Russell L. Ackoff was born in 1919 in Philadelphia to Jack and Fannie (Weitz) Ackoff.[1] He received his bachelor degree in architecture at the University of Pennsylvania in 1941. After graduation, he taught at Penn for one year as an assistant instructor in philosophy. From 1942 to 1946, he served in the U.S. Army. He returned to study at the University of Pennsylvania, where he received his doctorate in philosophy of science in 1947 as C. West Churchman’s first doctoral student.[2] He also received a number of honorary doctorates, from 1967 and onward.

From 1947 to 1951 Ackoff was assistant professor in philosophy and mathematics at the Wayne State University. He was associate professor and professor of operations research at Case Institute of Technology from 1951 to 1964. In 1961 and 1962 he was also visiting professor of operational research at the University of Birmingham. From 1964 to 1986 he was professor of systems sciences and professor of management science at the Wharton School at the University of Pennsylvania.
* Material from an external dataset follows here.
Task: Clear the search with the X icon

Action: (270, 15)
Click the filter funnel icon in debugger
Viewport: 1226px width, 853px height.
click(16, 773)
Nicholson and Myers (1998) report that, in the 1970s and 1980s, the Social Systems Sciences Program at the Wharton School was "noted for combining theory and practice, escaping disciplinary bounds, and driving students toward independent thought and action. The learning environment was fostered by distinguished standing and visiting faculty such as Eric Trist, C. West Churchman, Hasan Ozbekhan, Thomas A. Cowan, and Fred Emery".[3]